Pointing records for text and elements
◆ ◆ ◆ ◆

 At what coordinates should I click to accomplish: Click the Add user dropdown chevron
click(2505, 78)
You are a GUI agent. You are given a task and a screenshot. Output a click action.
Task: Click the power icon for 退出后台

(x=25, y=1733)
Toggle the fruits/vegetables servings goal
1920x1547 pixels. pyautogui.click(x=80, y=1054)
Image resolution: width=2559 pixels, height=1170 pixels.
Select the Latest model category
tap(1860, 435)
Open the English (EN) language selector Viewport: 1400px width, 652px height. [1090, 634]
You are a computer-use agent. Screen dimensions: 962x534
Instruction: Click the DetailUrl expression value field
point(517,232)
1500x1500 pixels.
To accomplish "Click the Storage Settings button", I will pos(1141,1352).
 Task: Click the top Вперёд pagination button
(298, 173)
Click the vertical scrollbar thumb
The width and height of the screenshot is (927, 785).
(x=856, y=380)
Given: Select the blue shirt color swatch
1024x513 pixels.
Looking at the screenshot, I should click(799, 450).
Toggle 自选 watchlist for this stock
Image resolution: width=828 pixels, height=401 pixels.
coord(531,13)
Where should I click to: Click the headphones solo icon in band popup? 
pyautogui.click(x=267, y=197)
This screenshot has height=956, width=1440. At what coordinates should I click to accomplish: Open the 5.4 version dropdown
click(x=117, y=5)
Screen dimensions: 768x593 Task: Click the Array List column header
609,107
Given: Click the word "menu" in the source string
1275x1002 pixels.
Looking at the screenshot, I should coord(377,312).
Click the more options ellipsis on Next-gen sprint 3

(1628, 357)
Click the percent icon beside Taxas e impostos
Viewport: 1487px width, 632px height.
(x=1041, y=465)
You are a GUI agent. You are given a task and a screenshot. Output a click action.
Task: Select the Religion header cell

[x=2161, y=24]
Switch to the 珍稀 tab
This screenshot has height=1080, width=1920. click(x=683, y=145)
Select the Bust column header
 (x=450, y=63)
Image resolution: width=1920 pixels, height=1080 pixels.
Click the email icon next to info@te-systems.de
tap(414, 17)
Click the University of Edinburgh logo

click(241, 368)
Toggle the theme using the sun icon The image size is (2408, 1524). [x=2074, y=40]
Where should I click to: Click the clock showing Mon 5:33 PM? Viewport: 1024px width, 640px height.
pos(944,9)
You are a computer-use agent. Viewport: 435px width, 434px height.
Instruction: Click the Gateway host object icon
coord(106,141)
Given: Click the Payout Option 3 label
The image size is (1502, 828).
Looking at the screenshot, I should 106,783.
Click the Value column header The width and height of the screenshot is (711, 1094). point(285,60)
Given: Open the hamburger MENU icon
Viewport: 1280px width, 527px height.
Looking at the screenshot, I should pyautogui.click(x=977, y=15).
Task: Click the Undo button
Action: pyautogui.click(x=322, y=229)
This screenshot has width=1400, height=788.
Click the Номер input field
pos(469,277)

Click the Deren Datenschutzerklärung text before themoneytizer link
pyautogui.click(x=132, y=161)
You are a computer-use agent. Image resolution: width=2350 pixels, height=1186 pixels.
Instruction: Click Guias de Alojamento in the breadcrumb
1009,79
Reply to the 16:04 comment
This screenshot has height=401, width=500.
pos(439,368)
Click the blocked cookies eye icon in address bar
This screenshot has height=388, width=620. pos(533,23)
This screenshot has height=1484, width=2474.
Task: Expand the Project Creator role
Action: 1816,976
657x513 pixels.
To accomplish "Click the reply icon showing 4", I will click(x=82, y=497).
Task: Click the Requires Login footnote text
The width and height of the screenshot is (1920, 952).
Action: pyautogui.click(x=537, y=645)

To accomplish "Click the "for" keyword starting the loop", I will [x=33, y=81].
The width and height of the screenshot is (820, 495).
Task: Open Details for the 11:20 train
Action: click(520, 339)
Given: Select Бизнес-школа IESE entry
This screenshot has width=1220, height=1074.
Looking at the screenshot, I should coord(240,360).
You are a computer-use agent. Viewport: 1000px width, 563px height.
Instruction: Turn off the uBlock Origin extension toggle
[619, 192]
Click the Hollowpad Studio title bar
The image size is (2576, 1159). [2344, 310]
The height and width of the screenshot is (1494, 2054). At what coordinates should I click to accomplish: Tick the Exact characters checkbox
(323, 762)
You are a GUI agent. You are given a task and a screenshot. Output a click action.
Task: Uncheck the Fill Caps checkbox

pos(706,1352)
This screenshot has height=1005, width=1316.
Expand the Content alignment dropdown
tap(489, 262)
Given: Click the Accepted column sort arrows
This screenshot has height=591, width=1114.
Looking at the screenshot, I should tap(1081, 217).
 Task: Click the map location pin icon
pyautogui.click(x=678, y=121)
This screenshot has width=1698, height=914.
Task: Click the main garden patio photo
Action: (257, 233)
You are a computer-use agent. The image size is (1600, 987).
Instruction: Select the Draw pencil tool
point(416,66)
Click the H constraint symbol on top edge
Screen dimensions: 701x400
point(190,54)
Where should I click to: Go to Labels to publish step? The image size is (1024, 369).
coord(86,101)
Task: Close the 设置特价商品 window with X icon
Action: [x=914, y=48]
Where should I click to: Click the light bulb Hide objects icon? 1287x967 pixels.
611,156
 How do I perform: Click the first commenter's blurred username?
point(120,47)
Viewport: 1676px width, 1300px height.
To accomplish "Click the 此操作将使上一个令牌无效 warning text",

◆ ◆ ◆ ◆

▶ Task to carry out:
Retype the whole listing line for line, with no changes.

▶ Written answer:
 At what coordinates should I click to accomplish: Click the Add user dropdown chevron
click(2505, 78)
You are a GUI agent. You are given a task and a screenshot. Output a click action.
Task: Click the power icon for 退出后台

(x=25, y=1733)
Toggle the fruits/vegetables servings goal
1920x1547 pixels. pyautogui.click(x=80, y=1054)
Image resolution: width=2559 pixels, height=1170 pixels.
Select the Latest model category
tap(1860, 435)
Open the English (EN) language selector Viewport: 1400px width, 652px height. [1090, 634]
You are a computer-use agent. Screen dimensions: 962x534
Instruction: Click the DetailUrl expression value field
point(517,232)
1500x1500 pixels.
To accomplish "Click the Storage Settings button", I will pos(1141,1352).
 Task: Click the top Вперёд pagination button
(298, 173)
Click the vertical scrollbar thumb
The width and height of the screenshot is (927, 785).
(x=856, y=380)
Given: Select the blue shirt color swatch
1024x513 pixels.
Looking at the screenshot, I should click(799, 450).
Toggle 自选 watchlist for this stock
Image resolution: width=828 pixels, height=401 pixels.
coord(531,13)
Where should I click to: Click the headphones solo icon in band popup? 
pyautogui.click(x=267, y=197)
This screenshot has height=956, width=1440. At what coordinates should I click to accomplish: Open the 5.4 version dropdown
click(x=117, y=5)
Screen dimensions: 768x593 Task: Click the Array List column header
609,107
Given: Click the word "menu" in the source string
1275x1002 pixels.
Looking at the screenshot, I should coord(377,312).
Click the more options ellipsis on Next-gen sprint 3

(1628, 357)
Click the percent icon beside Taxas e impostos
Viewport: 1487px width, 632px height.
(x=1041, y=465)
You are a GUI agent. You are given a task and a screenshot. Output a click action.
Task: Select the Religion header cell

[x=2161, y=24]
Switch to the 珍稀 tab
This screenshot has height=1080, width=1920. click(x=683, y=145)
Select the Bust column header
 (x=450, y=63)
Image resolution: width=1920 pixels, height=1080 pixels.
Click the email icon next to info@te-systems.de
tap(414, 17)
Click the University of Edinburgh logo

click(241, 368)
Toggle the theme using the sun icon The image size is (2408, 1524). [x=2074, y=40]
Where should I click to: Click the clock showing Mon 5:33 PM? Viewport: 1024px width, 640px height.
pos(944,9)
You are a computer-use agent. Viewport: 435px width, 434px height.
Instruction: Click the Gateway host object icon
coord(106,141)
Given: Click the Payout Option 3 label
The image size is (1502, 828).
Looking at the screenshot, I should 106,783.
Click the Value column header The width and height of the screenshot is (711, 1094). point(285,60)
Given: Open the hamburger MENU icon
Viewport: 1280px width, 527px height.
Looking at the screenshot, I should pyautogui.click(x=977, y=15).
Task: Click the Undo button
Action: pyautogui.click(x=322, y=229)
This screenshot has width=1400, height=788.
Click the Номер input field
pos(469,277)

Click the Deren Datenschutzerklärung text before themoneytizer link
pyautogui.click(x=132, y=161)
You are a computer-use agent. Image resolution: width=2350 pixels, height=1186 pixels.
Instruction: Click Guias de Alojamento in the breadcrumb
1009,79
Reply to the 16:04 comment
This screenshot has height=401, width=500.
pos(439,368)
Click the blocked cookies eye icon in address bar
This screenshot has height=388, width=620. pos(533,23)
This screenshot has height=1484, width=2474.
Task: Expand the Project Creator role
Action: 1816,976
657x513 pixels.
To accomplish "Click the reply icon showing 4", I will click(x=82, y=497).
Task: Click the Requires Login footnote text
The width and height of the screenshot is (1920, 952).
Action: pyautogui.click(x=537, y=645)

To accomplish "Click the "for" keyword starting the loop", I will [x=33, y=81].
The width and height of the screenshot is (820, 495).
Task: Open Details for the 11:20 train
Action: click(520, 339)
Given: Select Бизнес-школа IESE entry
This screenshot has width=1220, height=1074.
Looking at the screenshot, I should coord(240,360).
You are a computer-use agent. Viewport: 1000px width, 563px height.
Instruction: Turn off the uBlock Origin extension toggle
[619, 192]
Click the Hollowpad Studio title bar
The image size is (2576, 1159). [2344, 310]
The height and width of the screenshot is (1494, 2054). At what coordinates should I click to accomplish: Tick the Exact characters checkbox
(323, 762)
You are a GUI agent. You are given a task and a screenshot. Output a click action.
Task: Uncheck the Fill Caps checkbox

pos(706,1352)
This screenshot has height=1005, width=1316.
Expand the Content alignment dropdown
tap(489, 262)
Given: Click the Accepted column sort arrows
This screenshot has height=591, width=1114.
Looking at the screenshot, I should tap(1081, 217).
 Task: Click the map location pin icon
pyautogui.click(x=678, y=121)
This screenshot has width=1698, height=914.
Task: Click the main garden patio photo
Action: (257, 233)
You are a computer-use agent. The image size is (1600, 987).
Instruction: Select the Draw pencil tool
point(416,66)
Click the H constraint symbol on top edge
Screen dimensions: 701x400
point(190,54)
Where should I click to: Go to Labels to publish step? The image size is (1024, 369).
coord(86,101)
Task: Close the 设置特价商品 window with X icon
Action: [x=914, y=48]
Where should I click to: Click the light bulb Hide objects icon? 1287x967 pixels.
611,156
 How do I perform: Click the first commenter's blurred username?
point(120,47)
Viewport: 1676px width, 1300px height.
To accomplish "Click the 此操作将使上一个令牌无效 warning text",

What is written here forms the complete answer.